L'anno 2017, che si è chiuso da oltre un mese, ci ha lasciato in eredità dati altalenanti dell’Azienda Italia.
Tra le stime dei diversi istituti, l’impressione è che neanche il 2016 sia riuscito a sfondare la barriera dell’uno per cento tondo di crescita del PIL.
Il leggero progresso del sistema produttivo emersi dai dati ISTAT ci ha cvonsegnato un 2016 con una crescita ancora modesta.

Come reagiscono i consumi a questo quadro macroeconomico così “tiepido”? “Il Largo Consumo Confezionato rimbalza in positivo nel bimestre ottobre-novembre, con i volumi sospinti da prezzi particolarmente deboli e dalla dinamica di discount e drugstore – commentano da IRi, società tra i leader mondiali nell’analisi dei consumi e partner di TUTTOFOOD –. Anche iper e supermercati tornano moderatamente in positivo sulle vendite. I prezzi medi in calo deprimono però i fatturati, che si evolvono in positivo ma a ritmo molto più moderato”.

Nel dettaglio dell’alimentare confezionato, IRi rileva che a novembre 2016 il totale ha sfiorato i 3,5 miliardi di euro in valore (3.499 milioni, +1,8% rispetto allo stesso mese del 2015), mentre anno su anno siamo a 40 miliardi (+0,7%). Potrebbe essere un segnale di ritrovata fiducia dei consumatori l’exploit delle carni, best performer del mese tra le merceologie tradizionali con un balzo del 9,4%, a quota 49 milioni di euro di vendite in valore, e +4,9% sull’anno progressivo con 546 milioni. In contrasto, alla piazza d’onore troviamo un comfort food come gli spalmabili dolci, che a novembre crescono dell’8,6% con vendite per 63 milioni di euro, mentre su base annua l’incremento è del 3,6% e le vendite pari a 639 milioni. Chiudono il podio di novembre i precotti che, con un +4,8% per 19 milioni di venduto, provano a contrastare il trend annuo negativo (-15,5% a 192 milioni).
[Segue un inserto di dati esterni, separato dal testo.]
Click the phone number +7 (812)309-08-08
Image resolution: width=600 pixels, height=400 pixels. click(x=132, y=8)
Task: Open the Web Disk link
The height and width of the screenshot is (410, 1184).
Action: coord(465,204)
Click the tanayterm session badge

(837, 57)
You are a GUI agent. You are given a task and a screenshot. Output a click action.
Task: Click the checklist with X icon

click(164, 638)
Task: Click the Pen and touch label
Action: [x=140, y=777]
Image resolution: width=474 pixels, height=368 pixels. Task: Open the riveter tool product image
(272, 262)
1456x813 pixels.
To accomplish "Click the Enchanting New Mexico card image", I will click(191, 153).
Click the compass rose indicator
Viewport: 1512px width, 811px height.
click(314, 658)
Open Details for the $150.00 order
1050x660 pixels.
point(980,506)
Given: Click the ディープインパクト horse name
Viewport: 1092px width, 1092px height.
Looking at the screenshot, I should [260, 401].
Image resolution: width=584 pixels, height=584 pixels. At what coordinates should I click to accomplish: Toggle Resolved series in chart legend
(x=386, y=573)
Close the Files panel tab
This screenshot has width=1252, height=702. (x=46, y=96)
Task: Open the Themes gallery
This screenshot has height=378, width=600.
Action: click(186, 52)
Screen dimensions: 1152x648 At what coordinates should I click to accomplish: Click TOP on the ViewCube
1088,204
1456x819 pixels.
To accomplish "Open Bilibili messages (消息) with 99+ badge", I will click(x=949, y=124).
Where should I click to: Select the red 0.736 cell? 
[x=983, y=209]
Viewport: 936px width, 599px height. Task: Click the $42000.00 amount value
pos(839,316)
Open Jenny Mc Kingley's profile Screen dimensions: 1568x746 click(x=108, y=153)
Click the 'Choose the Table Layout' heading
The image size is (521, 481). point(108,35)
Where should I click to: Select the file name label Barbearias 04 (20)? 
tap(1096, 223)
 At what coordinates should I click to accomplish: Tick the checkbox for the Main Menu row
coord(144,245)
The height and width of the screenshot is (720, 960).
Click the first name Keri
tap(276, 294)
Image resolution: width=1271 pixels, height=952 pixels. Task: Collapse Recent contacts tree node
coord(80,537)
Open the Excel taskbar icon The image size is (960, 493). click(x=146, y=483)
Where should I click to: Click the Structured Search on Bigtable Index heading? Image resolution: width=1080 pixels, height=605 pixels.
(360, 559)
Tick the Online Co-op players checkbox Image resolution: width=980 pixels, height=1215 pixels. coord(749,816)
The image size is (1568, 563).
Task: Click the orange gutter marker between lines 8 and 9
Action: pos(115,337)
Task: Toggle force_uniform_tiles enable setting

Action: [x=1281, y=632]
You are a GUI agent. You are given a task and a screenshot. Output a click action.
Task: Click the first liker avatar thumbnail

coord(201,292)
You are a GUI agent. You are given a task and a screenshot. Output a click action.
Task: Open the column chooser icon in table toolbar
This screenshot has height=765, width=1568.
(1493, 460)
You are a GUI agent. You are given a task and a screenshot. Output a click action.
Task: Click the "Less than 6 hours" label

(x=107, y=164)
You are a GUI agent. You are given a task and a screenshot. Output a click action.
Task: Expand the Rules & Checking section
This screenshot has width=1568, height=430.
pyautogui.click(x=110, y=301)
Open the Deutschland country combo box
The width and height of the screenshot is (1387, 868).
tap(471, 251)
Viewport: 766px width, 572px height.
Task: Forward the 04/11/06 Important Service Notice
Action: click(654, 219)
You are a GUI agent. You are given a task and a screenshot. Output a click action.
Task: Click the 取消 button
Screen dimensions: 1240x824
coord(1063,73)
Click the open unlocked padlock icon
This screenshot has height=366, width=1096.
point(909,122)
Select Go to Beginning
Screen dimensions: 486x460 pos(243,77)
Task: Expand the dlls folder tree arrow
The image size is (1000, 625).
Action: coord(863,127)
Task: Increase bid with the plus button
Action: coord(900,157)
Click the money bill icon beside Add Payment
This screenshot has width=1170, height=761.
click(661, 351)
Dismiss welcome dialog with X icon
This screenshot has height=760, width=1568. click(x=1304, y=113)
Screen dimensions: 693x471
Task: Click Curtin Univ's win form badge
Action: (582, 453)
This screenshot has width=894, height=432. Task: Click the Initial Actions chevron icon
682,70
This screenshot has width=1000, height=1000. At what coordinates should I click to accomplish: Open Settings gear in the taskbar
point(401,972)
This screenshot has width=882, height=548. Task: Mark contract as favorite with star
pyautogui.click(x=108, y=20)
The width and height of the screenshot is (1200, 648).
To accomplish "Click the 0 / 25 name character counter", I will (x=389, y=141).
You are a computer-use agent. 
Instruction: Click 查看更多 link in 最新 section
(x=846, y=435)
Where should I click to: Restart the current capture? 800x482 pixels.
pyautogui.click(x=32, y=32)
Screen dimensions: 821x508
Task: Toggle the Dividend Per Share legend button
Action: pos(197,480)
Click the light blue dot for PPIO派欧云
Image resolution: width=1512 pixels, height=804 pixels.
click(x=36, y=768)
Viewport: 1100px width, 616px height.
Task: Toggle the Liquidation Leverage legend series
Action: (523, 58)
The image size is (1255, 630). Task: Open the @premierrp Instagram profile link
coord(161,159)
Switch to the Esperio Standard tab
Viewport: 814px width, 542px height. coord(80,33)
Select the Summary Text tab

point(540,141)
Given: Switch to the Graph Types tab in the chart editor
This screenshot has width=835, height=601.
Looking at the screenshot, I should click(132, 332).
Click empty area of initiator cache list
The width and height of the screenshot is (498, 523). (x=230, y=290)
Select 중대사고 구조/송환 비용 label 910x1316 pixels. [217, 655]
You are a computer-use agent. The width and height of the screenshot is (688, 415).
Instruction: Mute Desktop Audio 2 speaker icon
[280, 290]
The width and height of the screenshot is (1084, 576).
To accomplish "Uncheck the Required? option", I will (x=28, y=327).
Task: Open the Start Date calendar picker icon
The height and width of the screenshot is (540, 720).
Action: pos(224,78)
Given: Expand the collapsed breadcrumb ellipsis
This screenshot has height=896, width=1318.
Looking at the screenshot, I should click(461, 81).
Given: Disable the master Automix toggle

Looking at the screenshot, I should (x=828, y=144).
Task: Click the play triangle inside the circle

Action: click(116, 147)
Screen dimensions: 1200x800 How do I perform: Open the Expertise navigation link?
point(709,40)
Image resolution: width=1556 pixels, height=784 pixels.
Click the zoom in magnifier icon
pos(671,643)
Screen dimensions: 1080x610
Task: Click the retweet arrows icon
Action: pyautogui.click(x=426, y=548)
Continua a viaggiare su binari tutti suoi il biologico, che a novembre incassa 106 milioni di euro e cresce ancora a doppia cifra – +15,8% – mentre sull’anno le vendite in valore aumentano addirittura di oltre un quinto (+20,8%) portando il totale ben al di sopra del miliardo (1.161 milioni di euro). Il beverage è sostanzialmente stabile nell’arco dell’anno (-0,2% con vendite per 2.636 milioni di euro) mentre a novembre 2016 cala del 2,2% con un valore del venduto pari a 220 milioni.

Quanto alle dinamiche dei prezzi, “anche in novembre i mercati LCC permangono in deflazione, calcolata a parità di basket di spesa – proseguono gli analisti di IRi –; questo favorisce, all’interno di iper, super, libero servizio e drugstore, la permanenza di un comportamento d’acquisto orientato all’upgrading del carrello della spesa, ovvero il consumatore continua a sostenere il costo del proprio carrello operando scelte di maggior valore, anche se si registra un rallentamento di questo fenomeno”.

Novembre rilancia inoltre la leva promozionale, con una crescita di 1 punto percentuale di pressione rispetto allo stesso mese del 2015, soprattutto a causa della marca del distributore che “rimbalza” (+3,4 punti percentuali di pressione promozionale) su un dato particolarmente basso nel novembre 2015. La considerazione generale degli esperti di IRi è, dunque, che la spesa complessiva del Largo Consumo Confezionato si concentri sempre di più verso l’alimentare.